The tour is suitable for anyone of any age and includes a lot of demonstrations that illustrate the maths behind what you see. If you choose to take your own tour of Oxford and want to make it a bit more interactive, look at the ‘Demonstration’ sections listed in the full tour to see what materials you need to bring with you.
1. Rewley House
Rewley House is the home of the Department for Continuing Education at the University of Oxford, where Maths in the City is based. It is also the starting point of our walking tour of Oxford!
2. Sackler Libary – a round peg in a square hole
To a mathematical eye a circle seems a strange choice for a building's shape, due to the space wasted between the circular Sackler Library and its straight-sided neighbours. But architectural historian Giles Worsley said the architect, Robert Adam, "chose a rotunda to get the greatest volume on the site with the least impact. The circular form ensures that the building always appears to be receding, minimising its bulk."
3. Frieze symmetries at the Ashmolean Museum
Artists have used friezes to decorate buildings for thousands of years. The symmetries of these patterns are key to their aesthetic beauty, and also to their mathematical significance.
4. The Beehive, Oxford
In St John’s College, Oxford, one of the buildings is hexagonal in shape.
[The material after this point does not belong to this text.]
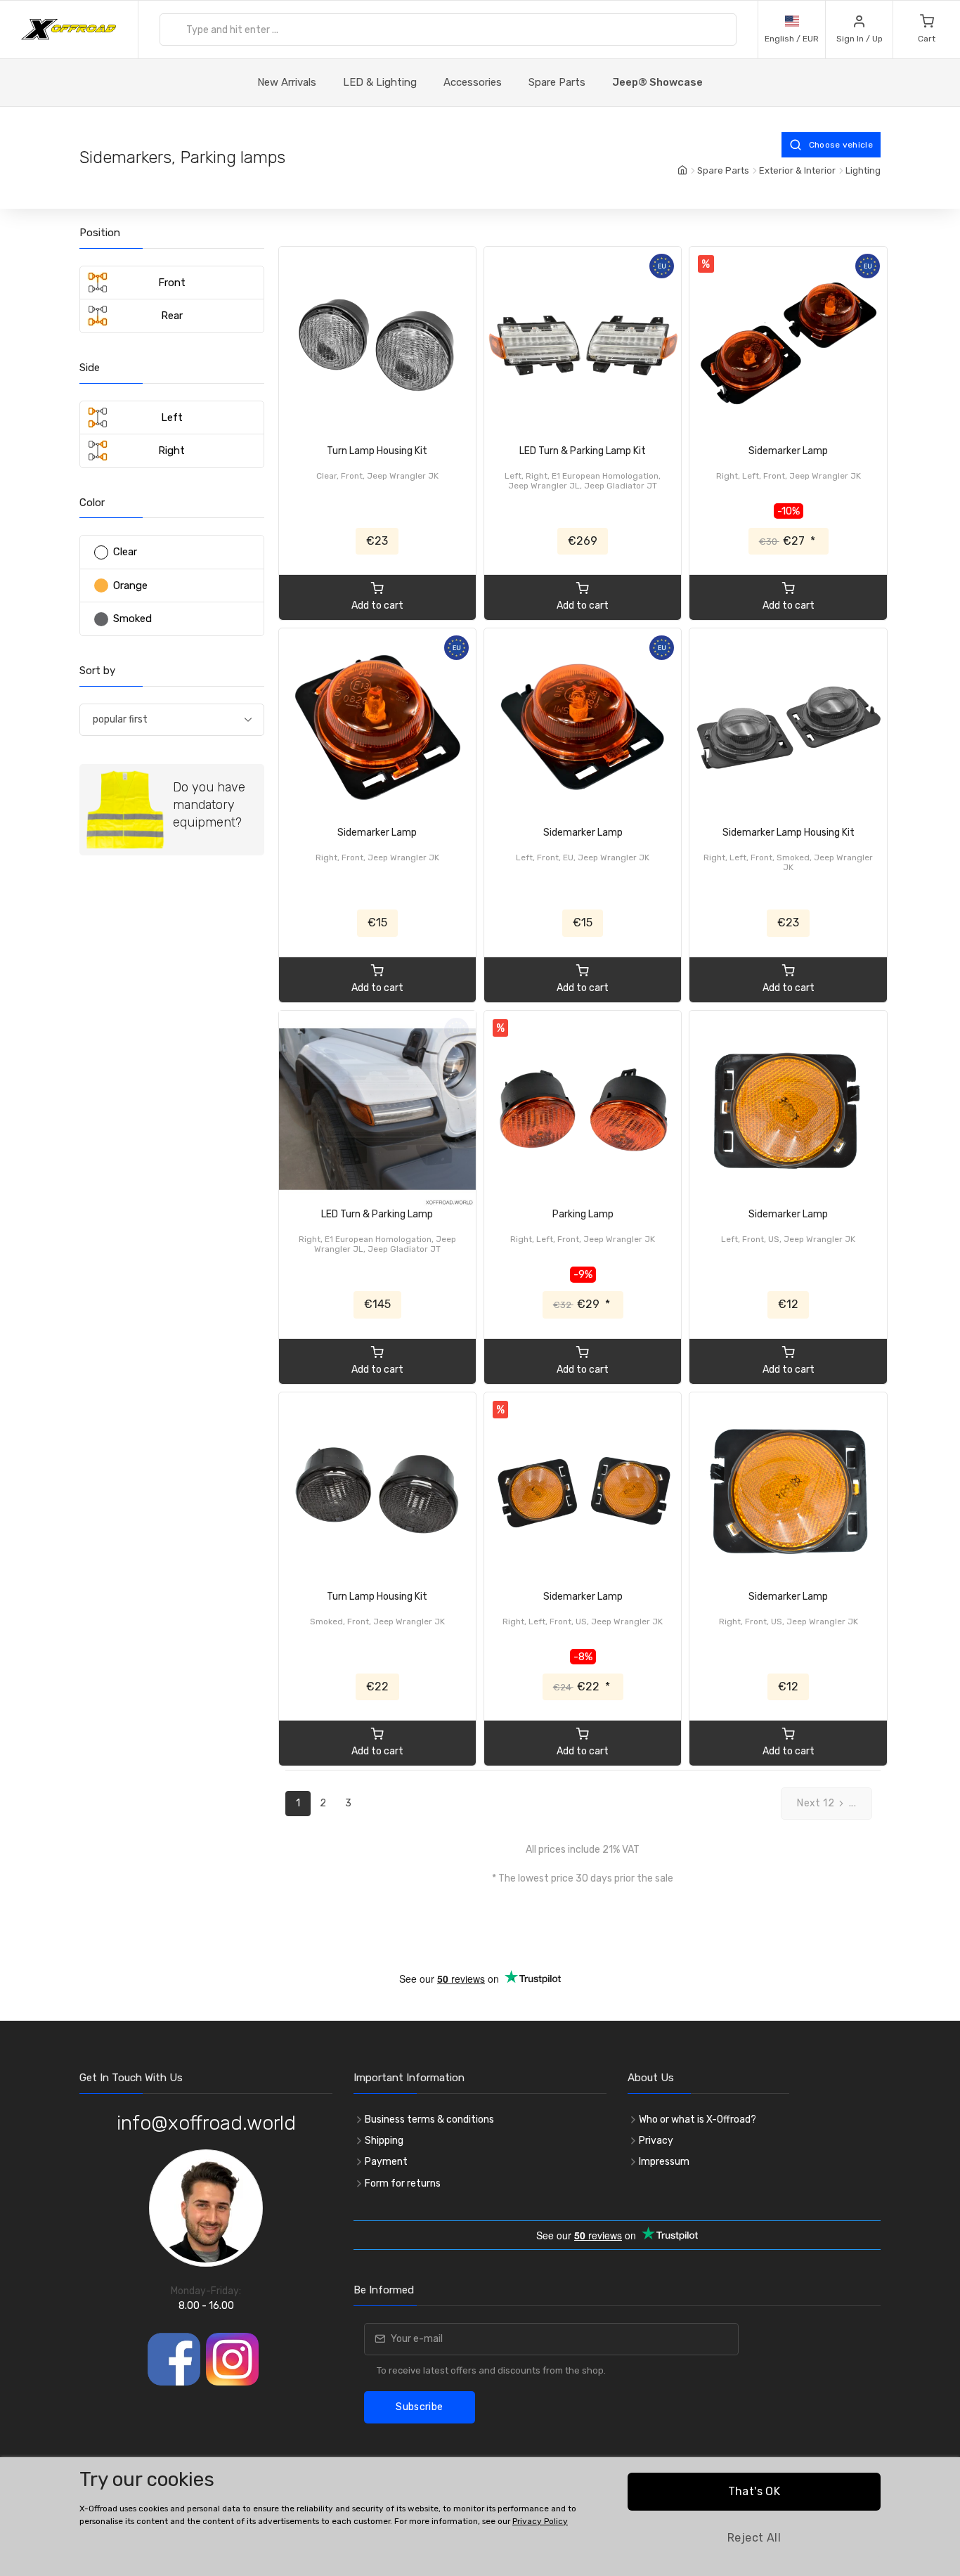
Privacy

Was this hexagonal structure a whim of the architect? Why are most buildings square? What does all of this have to do with bees?
5. You are here – GPS and geometry
Many of us now rely on a little electronic help in finding our way, making the most of the GPS in our phones and satnavs. GPS shows us the way thanks to some simple geometry and a little help from Einstein.
6. Penrose tiles at Wadham College, Oxford
No matter where you stand, the pattern in the pavement outside the student bar at Wadham College never repeats. This is because it is a Penrose tiling, named after the mathematician Roger Penrose who invented it in the 1970s. Penrose tilings not only have many interesting mathematical properties, they also explain the structure of some unusual metallic crystals, called quasicrystals, that were discovered in the 1980s and won Dan Shechtman the Nobel Prize for Chemistry in 2011.
7. The roof of the Sheldonian Theatre
The fascinating and inspired mathematics behind the construction of the Sheldonian Theatre allowed it to have the largest unsupported roof the world of the 17th century had ever seen.